Our study has several limitations that should be considered when interpreting the results. Our identification of severe complications is based solely on ICD-9-CM codes and data-driven criteria, such as mortality, transfer from or to other health care facilities, and duration of stay. There are potential risk factors for cardiomyopathy and other forms of myocardial disorders, such as race, body mass index, and use of tocolytic agents,21 for which we had no information. In addition, ICD-9-CM codes for myocardial disorders among pregnancy hospitalizations were not validated, and it is not known how practicing physicians used diagnostic criteria to diagnose cardiomyopathy. Thus, misclassification of exposure, outcomes, or both is possible in our study. The estimates for myocardial disorders reported in this study may be affected by several sources of error. Because the unit of our analysis was hospitalization and we could not identify the repeat hospitalizations for same patient, our rates may be overestimated. However, underestimation is also possible. Some cases of myocardial disorders with the clinical presentation ranging from mild heart failure to sudden cardiac death may be seen only in emergency departments20 and hence are not associated with an hospital admission.

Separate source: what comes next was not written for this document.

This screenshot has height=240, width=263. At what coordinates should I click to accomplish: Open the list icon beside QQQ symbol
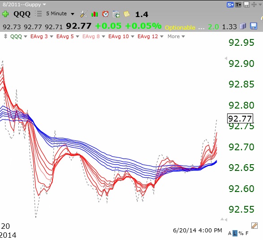point(39,14)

Finally, hospitalizations for peripartum cardiomyopathy that occurred after the 6-week time frame that is defined as the postpartum period and hence were not coded as postpartum hospitalizations may be not captured in our data set.22
In conclusion, the results of this nationwide study have shown that approximately 0.04% of delivery hospitalizations and approximately 4% of postpartum hospitalizations had ICD-9-CM codes for cardiomyopathy and other myocardial disorders. Although only a minority of hospitalizations for cardiomyopathy are consistent with peripartum cardiomyopathy, cardiomyopathy and other myocardial disorders are important contributors to severe obstetric complications. Because recent reports have indicated alarming increases in both maternal mortality from heart disease and the prevalence of risk factors for heart disease among women of reproductive age during the past decade, trends in hospitalizations with myocardial disorders need to be monitored. However, because of the inherent limitations of hospital discharge data, if we are to offer better diagnosis and treatment of this uncommon but potentially devastating condition, the collection of clinically detailed data are essential for making progress in understanding the differences and similarities between the entities currently designated as peripartum cardiomyopathy and other forms of myocardial disorders.